*** DATASET ENTRIES Section Begins ***
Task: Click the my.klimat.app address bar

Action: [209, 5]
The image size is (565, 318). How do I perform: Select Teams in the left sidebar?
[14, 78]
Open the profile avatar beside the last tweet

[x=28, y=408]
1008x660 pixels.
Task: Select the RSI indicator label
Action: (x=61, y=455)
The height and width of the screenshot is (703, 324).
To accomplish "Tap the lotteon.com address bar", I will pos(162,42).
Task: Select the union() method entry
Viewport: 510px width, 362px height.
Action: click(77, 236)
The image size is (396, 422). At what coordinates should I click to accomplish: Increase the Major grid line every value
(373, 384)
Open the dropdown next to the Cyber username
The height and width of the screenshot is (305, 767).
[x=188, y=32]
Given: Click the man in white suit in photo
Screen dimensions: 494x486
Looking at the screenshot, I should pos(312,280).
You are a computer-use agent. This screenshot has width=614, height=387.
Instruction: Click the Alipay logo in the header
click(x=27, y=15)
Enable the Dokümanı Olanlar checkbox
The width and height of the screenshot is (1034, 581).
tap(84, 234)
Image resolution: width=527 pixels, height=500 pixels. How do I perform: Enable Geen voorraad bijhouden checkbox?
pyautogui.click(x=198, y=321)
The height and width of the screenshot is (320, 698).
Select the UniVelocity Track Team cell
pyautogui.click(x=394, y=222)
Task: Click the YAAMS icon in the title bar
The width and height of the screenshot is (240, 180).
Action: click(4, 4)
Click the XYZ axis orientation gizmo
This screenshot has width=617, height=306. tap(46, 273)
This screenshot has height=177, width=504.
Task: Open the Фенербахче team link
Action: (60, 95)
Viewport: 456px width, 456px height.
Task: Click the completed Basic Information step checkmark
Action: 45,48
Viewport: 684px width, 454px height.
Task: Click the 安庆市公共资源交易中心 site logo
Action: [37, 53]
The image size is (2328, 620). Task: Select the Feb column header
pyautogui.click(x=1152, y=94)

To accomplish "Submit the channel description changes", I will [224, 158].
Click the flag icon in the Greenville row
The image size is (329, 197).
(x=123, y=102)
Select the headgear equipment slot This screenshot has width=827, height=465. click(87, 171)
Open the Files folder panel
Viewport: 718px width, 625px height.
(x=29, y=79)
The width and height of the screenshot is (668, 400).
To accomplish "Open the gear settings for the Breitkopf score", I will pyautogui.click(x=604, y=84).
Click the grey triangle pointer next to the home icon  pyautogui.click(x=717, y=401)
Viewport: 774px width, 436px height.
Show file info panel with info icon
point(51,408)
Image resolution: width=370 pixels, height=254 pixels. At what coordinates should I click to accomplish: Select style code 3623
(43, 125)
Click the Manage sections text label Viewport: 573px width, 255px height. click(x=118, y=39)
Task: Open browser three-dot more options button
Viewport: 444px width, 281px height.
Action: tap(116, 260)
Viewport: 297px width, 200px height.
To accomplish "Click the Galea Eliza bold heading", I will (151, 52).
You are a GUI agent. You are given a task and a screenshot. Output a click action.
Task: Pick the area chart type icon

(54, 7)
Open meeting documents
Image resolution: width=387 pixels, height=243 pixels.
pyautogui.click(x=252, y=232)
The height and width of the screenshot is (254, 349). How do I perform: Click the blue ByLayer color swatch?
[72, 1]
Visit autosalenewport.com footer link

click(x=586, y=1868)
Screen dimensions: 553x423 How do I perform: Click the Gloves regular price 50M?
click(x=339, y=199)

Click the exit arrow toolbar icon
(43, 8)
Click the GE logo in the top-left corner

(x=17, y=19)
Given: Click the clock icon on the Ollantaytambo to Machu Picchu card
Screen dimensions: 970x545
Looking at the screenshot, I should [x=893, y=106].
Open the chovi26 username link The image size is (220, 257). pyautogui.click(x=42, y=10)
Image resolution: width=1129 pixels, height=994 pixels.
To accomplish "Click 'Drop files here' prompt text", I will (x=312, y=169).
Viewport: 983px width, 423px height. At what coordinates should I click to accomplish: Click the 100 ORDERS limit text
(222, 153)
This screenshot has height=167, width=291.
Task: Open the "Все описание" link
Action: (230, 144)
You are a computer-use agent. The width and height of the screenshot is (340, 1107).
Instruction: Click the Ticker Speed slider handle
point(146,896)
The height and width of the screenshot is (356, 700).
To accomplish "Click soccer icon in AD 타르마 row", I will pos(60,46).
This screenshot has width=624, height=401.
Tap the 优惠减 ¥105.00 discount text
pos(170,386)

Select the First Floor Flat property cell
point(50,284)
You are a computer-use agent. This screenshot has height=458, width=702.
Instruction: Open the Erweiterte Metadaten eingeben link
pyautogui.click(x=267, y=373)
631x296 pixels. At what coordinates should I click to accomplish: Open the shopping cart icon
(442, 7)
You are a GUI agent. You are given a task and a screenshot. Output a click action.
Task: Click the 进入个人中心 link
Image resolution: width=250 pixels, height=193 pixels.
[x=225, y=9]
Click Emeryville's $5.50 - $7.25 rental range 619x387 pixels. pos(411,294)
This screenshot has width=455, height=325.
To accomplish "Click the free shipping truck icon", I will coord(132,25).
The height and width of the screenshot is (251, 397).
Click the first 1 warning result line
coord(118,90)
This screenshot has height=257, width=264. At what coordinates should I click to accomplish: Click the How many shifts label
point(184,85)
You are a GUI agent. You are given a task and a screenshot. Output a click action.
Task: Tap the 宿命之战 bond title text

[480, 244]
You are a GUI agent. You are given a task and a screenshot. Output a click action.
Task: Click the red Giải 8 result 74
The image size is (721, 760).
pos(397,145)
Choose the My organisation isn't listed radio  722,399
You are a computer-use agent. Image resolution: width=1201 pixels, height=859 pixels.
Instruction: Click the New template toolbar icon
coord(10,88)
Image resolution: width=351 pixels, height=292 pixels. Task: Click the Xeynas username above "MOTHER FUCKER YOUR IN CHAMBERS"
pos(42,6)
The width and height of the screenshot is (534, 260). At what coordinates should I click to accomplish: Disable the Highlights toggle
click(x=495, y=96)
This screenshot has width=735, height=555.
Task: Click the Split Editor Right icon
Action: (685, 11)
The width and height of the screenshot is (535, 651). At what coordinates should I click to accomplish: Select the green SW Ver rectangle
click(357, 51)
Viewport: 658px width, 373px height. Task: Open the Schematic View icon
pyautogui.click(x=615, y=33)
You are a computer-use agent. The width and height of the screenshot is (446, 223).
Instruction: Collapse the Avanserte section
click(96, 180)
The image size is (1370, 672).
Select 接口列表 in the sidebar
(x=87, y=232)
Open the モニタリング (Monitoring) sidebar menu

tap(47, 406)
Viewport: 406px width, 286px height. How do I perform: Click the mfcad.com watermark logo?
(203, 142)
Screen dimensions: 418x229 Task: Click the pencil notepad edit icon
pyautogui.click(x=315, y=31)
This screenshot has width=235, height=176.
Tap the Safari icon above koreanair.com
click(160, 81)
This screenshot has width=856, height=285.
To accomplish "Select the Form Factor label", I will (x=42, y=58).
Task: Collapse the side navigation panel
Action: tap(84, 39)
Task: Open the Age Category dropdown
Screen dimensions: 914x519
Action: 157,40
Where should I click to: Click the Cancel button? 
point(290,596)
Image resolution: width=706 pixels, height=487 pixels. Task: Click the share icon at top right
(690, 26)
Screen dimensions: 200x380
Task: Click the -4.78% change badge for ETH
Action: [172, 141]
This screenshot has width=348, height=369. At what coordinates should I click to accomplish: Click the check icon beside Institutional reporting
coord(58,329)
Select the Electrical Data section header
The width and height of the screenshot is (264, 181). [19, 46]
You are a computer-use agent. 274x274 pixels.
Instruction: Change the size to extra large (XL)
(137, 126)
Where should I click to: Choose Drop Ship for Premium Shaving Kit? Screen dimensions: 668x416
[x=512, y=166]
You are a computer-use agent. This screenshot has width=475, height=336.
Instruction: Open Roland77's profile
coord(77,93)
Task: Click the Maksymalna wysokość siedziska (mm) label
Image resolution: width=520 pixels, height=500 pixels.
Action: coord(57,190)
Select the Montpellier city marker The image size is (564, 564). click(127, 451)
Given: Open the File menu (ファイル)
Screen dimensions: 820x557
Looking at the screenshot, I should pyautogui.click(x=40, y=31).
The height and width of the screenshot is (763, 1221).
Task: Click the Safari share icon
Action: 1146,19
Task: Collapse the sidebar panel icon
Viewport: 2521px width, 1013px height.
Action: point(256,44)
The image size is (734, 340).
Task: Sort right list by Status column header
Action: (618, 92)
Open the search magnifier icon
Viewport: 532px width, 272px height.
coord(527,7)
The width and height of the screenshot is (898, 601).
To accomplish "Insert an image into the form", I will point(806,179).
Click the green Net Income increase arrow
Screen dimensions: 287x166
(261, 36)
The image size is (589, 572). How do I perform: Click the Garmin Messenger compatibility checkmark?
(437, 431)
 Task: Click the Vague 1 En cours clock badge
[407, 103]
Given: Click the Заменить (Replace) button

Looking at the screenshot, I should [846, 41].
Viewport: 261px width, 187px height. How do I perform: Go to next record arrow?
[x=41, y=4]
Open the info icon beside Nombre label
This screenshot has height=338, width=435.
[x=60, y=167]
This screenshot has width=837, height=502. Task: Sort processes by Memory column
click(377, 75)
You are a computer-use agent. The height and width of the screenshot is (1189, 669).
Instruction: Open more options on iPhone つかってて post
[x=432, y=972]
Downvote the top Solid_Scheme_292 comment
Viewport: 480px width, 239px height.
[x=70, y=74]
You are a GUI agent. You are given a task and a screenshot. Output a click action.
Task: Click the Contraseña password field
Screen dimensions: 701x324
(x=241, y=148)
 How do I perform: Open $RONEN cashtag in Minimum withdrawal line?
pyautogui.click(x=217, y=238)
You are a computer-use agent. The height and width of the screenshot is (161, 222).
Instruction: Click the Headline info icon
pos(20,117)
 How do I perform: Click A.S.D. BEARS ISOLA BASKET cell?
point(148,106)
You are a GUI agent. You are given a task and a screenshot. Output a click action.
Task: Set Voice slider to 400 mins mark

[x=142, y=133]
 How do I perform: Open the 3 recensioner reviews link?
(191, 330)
*** DATASET ENTRIES Section Ends ***
WORK ORDER>
Repeat word for word every line from the start of the entries to the line holding "has width=614, height=387.", inclusive, and nothing else.

OUTPUT BELOW>
Task: Click the my.klimat.app address bar

Action: [209, 5]
The image size is (565, 318). How do I perform: Select Teams in the left sidebar?
[14, 78]
Open the profile avatar beside the last tweet

[x=28, y=408]
1008x660 pixels.
Task: Select the RSI indicator label
Action: (x=61, y=455)
The height and width of the screenshot is (703, 324).
To accomplish "Tap the lotteon.com address bar", I will pos(162,42).
Task: Select the union() method entry
Viewport: 510px width, 362px height.
Action: click(77, 236)
The image size is (396, 422). At what coordinates should I click to accomplish: Increase the Major grid line every value
(373, 384)
Open the dropdown next to the Cyber username
The height and width of the screenshot is (305, 767).
[x=188, y=32]
Given: Click the man in white suit in photo
Screen dimensions: 494x486
Looking at the screenshot, I should pos(312,280).
You are a computer-use agent. This screenshot has width=614, height=387.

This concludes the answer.